OBJECTIVE - Pick out each line in the records that contains the word "bullet" and copy those lines.
== MATERIAL FOR THIS EXERCISE
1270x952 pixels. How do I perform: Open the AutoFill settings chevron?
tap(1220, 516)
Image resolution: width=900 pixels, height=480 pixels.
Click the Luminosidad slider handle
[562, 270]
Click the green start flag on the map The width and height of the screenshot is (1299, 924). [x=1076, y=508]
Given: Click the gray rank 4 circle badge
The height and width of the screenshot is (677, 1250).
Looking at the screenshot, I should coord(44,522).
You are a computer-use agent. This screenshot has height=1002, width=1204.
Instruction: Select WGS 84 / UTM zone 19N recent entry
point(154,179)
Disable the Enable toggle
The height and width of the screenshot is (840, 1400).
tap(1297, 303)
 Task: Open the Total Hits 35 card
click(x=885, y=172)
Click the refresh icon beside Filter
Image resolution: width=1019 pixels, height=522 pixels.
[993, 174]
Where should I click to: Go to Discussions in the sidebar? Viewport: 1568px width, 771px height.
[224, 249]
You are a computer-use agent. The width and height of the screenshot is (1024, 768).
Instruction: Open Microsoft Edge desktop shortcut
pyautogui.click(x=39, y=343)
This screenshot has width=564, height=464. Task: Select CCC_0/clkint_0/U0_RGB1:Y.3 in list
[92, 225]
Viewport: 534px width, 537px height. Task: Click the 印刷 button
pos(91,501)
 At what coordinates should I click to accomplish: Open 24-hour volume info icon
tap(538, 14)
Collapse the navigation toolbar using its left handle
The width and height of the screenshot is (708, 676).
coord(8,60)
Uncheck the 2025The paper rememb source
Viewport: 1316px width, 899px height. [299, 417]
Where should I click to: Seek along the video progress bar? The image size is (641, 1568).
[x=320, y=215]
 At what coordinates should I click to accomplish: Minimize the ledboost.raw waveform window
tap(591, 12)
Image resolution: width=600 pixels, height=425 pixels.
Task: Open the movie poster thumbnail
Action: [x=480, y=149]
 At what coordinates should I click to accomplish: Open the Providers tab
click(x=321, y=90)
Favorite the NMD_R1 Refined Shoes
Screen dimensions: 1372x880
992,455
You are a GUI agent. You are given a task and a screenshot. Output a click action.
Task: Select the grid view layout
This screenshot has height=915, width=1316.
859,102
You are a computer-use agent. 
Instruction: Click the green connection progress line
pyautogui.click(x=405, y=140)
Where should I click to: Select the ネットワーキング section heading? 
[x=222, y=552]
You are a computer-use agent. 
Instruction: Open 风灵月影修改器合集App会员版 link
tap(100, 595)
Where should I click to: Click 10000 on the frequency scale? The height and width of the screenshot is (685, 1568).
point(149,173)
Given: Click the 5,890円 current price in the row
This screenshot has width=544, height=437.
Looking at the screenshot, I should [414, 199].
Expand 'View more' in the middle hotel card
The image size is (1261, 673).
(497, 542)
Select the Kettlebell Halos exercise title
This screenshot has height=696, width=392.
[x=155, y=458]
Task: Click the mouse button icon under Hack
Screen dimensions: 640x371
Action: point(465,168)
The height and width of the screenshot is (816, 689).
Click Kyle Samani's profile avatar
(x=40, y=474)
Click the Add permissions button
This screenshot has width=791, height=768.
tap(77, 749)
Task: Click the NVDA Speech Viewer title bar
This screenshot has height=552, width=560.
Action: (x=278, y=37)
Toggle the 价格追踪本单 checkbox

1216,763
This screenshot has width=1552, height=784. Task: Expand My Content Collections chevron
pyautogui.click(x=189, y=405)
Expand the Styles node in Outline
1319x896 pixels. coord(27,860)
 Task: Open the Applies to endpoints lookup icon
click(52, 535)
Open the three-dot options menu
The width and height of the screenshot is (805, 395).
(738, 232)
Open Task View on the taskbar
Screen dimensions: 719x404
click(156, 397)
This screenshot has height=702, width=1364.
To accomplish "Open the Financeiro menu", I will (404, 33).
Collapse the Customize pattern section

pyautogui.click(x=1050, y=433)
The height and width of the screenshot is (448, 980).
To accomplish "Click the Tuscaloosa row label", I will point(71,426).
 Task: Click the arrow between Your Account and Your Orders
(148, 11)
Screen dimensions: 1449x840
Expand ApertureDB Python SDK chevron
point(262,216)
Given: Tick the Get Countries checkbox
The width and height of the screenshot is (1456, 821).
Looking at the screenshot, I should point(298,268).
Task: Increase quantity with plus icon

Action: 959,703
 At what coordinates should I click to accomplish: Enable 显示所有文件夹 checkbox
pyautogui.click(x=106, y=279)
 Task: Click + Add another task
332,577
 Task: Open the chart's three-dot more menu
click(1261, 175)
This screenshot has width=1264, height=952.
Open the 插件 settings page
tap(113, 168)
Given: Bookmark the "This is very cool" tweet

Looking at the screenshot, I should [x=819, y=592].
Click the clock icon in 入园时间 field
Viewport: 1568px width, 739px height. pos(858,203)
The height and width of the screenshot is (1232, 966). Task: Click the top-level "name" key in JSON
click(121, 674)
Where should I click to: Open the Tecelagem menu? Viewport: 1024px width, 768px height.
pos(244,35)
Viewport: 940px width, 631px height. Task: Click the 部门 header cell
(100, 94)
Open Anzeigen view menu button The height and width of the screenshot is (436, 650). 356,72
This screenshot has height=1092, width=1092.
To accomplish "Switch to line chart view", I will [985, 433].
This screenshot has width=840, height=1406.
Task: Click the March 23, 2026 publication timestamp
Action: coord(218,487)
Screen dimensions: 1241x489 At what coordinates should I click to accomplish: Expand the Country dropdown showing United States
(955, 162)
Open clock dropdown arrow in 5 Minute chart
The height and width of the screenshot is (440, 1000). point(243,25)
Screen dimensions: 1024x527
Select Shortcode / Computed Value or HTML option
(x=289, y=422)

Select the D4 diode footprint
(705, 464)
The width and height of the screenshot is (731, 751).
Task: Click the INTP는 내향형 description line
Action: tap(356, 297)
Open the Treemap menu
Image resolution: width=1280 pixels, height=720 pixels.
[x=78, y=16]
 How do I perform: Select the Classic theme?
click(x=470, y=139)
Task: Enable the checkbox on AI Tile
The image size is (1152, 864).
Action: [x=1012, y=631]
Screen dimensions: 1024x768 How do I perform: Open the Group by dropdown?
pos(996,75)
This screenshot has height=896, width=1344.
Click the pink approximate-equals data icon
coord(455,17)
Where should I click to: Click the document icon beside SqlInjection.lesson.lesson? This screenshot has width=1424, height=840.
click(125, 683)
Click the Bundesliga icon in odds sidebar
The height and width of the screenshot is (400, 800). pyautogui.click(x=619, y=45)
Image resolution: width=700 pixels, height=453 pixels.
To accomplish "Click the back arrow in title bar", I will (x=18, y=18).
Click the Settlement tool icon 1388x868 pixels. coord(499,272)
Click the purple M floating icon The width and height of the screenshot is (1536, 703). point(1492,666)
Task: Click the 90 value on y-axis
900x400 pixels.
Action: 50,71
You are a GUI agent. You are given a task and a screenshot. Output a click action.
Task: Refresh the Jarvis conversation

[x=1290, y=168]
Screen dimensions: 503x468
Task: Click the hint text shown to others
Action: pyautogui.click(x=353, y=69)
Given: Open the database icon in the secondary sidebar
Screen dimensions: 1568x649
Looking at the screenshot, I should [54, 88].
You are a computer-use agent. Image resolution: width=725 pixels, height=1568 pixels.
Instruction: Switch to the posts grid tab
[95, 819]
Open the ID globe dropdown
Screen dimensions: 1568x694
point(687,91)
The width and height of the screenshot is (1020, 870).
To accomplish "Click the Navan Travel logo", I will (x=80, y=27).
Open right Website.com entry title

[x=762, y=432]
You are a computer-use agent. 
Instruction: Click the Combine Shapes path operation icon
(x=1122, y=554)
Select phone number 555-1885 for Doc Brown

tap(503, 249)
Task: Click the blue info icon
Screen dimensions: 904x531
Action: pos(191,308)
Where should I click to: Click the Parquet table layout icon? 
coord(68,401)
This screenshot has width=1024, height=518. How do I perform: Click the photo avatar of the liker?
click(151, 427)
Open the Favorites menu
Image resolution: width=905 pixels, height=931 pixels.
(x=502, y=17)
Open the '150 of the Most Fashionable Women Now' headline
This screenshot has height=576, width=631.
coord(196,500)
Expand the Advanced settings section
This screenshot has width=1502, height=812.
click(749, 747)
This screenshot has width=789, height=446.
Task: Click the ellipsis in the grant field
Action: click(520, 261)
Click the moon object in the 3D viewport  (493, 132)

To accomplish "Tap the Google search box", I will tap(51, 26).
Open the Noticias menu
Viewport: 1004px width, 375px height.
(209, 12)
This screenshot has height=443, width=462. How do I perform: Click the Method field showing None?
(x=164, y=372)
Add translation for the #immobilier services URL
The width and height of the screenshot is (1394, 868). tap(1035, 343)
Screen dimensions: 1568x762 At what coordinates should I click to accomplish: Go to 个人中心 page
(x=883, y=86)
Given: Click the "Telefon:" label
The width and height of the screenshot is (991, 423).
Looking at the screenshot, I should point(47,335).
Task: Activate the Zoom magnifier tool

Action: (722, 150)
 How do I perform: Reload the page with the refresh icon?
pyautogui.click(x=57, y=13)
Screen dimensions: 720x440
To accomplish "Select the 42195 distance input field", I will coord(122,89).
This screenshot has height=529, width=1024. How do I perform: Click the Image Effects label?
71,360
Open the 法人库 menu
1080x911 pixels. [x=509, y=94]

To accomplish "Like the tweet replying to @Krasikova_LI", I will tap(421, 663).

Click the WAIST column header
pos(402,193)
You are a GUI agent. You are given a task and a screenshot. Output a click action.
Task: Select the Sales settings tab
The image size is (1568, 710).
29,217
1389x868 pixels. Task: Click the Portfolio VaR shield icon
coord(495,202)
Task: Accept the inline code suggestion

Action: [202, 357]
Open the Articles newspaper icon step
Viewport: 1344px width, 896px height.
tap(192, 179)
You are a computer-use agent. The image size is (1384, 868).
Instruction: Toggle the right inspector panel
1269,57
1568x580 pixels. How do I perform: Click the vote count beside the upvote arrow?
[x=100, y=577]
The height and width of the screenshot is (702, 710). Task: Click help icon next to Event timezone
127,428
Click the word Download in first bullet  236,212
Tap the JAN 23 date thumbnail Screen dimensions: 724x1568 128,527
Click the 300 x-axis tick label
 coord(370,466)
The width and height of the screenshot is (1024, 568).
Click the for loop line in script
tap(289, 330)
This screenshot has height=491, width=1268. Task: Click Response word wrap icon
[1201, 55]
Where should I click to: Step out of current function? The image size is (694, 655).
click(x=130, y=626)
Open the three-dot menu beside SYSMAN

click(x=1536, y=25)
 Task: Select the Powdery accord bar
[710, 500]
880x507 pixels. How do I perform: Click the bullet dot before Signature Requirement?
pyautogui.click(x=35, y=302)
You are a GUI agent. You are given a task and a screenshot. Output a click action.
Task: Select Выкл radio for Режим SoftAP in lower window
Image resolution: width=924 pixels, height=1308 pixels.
====
ANSWER TO THIS TASK -
Click the word Download in first bullet  236,212
880x507 pixels. How do I perform: Click the bullet dot before Signature Requirement?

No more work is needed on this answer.